Filter the entries, keeping every line with the string "agent".

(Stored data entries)
★ ★ ★ ★ ★ ★ ★
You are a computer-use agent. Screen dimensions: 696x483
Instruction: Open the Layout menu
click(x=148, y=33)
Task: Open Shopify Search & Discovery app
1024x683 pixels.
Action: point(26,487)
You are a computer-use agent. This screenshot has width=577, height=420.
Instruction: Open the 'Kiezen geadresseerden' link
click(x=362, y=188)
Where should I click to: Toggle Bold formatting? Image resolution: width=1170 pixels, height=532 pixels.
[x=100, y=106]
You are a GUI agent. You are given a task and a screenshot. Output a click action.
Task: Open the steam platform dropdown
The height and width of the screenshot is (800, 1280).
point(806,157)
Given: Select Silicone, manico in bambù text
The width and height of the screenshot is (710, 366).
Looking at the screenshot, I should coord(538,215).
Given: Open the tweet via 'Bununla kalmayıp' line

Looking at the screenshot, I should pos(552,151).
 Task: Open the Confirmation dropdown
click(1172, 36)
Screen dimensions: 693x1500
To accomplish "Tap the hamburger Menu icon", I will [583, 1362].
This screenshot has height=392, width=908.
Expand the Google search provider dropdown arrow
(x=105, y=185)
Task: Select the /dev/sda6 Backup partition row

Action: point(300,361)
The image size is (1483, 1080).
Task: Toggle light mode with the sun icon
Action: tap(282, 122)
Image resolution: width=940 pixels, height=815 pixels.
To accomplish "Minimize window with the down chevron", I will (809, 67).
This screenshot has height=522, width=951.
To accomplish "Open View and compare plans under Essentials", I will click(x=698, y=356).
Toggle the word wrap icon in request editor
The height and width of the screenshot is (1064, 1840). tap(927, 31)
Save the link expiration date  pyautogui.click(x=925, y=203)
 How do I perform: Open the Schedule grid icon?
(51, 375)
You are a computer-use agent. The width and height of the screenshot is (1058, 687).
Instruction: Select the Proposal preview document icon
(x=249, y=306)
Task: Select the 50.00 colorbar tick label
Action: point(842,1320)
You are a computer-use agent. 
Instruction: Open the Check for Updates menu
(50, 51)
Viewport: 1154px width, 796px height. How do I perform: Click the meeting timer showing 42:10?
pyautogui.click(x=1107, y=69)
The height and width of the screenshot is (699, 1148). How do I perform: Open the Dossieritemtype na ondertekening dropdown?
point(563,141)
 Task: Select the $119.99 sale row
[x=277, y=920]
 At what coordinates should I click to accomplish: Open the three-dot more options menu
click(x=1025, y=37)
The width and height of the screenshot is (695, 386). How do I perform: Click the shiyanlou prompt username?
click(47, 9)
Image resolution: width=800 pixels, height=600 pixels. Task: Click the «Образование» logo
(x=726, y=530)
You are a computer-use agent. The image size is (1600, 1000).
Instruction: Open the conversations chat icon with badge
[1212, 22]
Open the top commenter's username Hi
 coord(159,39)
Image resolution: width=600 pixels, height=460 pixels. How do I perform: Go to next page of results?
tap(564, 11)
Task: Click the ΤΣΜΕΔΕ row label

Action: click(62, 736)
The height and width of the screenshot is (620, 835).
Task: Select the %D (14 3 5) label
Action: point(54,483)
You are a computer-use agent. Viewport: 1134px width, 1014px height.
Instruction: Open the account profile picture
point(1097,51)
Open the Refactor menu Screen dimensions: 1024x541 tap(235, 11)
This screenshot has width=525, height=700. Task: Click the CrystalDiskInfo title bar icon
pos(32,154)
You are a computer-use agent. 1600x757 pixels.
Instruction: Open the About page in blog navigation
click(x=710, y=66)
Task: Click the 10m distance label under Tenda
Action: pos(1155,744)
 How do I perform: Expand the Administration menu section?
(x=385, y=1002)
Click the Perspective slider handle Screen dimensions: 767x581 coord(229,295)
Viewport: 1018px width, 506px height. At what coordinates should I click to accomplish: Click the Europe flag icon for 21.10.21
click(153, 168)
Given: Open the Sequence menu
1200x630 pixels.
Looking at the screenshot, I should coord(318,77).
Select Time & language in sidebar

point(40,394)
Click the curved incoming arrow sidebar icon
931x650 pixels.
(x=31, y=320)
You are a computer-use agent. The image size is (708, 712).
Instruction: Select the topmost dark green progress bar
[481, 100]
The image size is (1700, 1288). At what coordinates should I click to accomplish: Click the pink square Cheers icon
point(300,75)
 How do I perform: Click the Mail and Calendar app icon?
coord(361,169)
★ ★ ★ ★ ★ ★ ★
### Answer below
You are a computer-use agent. Screen dimensions: 696x483
You are a computer-use agent. This screenshot has width=577, height=420.
You are a GUI agent. You are given a task and a screenshot. Output a click action.
You are a computer-use agent. The width and height of the screenshot is (1058, 687).
You are a computer-use agent. 
You are a computer-use agent. The image size is (1600, 1000).
You are a computer-use agent. Viewport: 1134px width, 1014px height.
You are a computer-use agent. 1600x757 pixels.
You are a computer-use agent. The image size is (708, 712).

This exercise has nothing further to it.